Prakti / ocrkata

Geek Repo:Geek Repo

Github PK Tool:Github PK Tool

Pseudo OCR

Szenario Description

You work for a bank, which has recently purchased an ingenious machine to assist in reading letters and faxes sent in by branch offices. The machine scans the paper documents, and produces a file with a number of entries which each look like this:

  _  _     _  _  _  _  _
| _| _||_||_ |_   ||_||_|
||_  _|  | _||_|  ||_| _|

Each entry is 4 lines long, and each line has 27 characters. The first 3 lines of each entry contain an account number written using pipes and underscores, and the fourth line is blank.
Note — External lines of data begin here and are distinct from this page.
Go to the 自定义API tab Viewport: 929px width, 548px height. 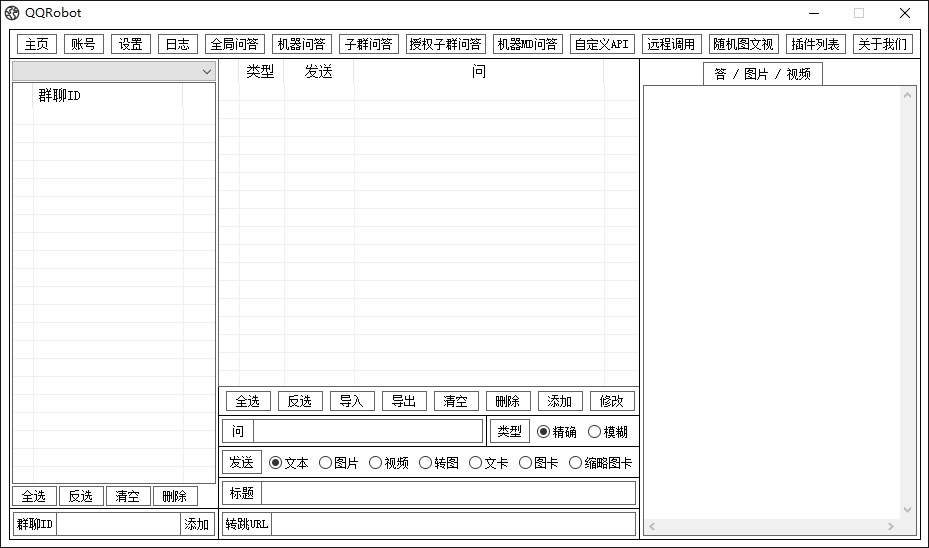[602, 44]
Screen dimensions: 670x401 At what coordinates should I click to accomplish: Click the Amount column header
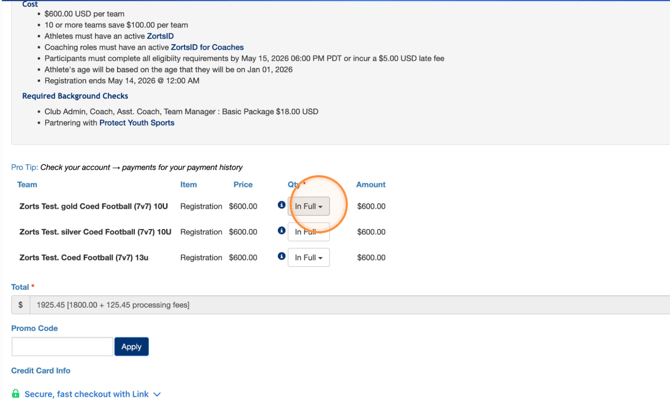click(x=370, y=185)
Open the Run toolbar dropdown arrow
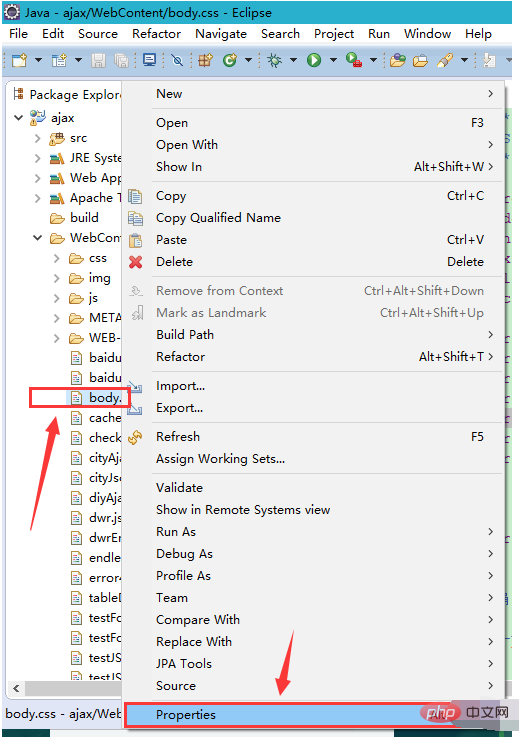The height and width of the screenshot is (745, 519). [333, 60]
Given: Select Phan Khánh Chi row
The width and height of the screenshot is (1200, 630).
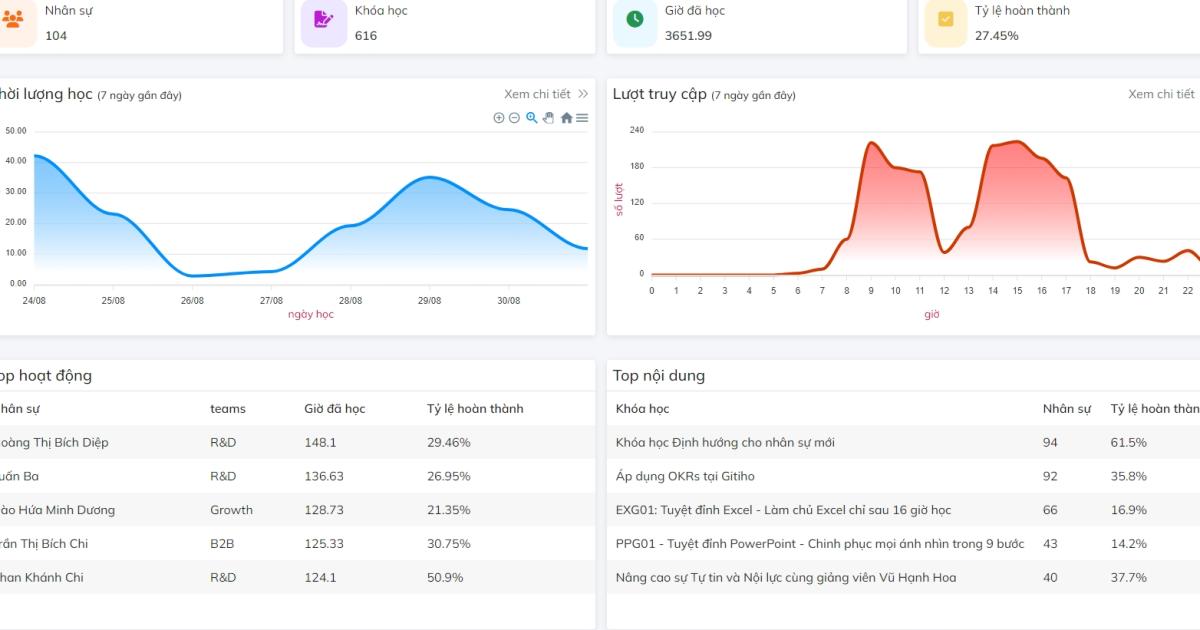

Each account number should have 9 digits, all of which should be in the range 0-9. A normal file contains around 500 entries.

Your Task

Your first task is to write a program that can take this file and parse it into actual account numbers.


  • Input:
    _  _  _  _  _  _     _ 
|_||_|| || ||_   |  |  ||_ 
  | _||_||_||_|  |  |  | _| 

  • Ouput: 490067715

Dojo Mode (Randori Style)

  • Pairing and Timeboxing
    • The driver has the keyboard and has control what is written
    • The navigator helps to keep the overview and has the right to stop him
    • Everyone else is just spectator
    • Timebox is 5 Minutes
    • After the timebox the driver rejoins the audience and the navigator becomes the driver
  • Test Driven Design
    • Identify a sub-problem of the whole kata
    • Write the smallest possible test that solves a sub-problem
    • Make the test green
    • Refactor code but keep the test green
    • Babystepping: solve the smallest possible sub-problem at a time


  • Example Testdata is located in the data directory
  • Your solution should either read input via std-in or should take a filename as the first parameter and then reading input from that file.
  • Your solution should either write output to std-out or should take a filename as the first or second parameter and write output to that file.
  • Start with a test for a function that receives three strings and either returns the digit "8" or returns an error.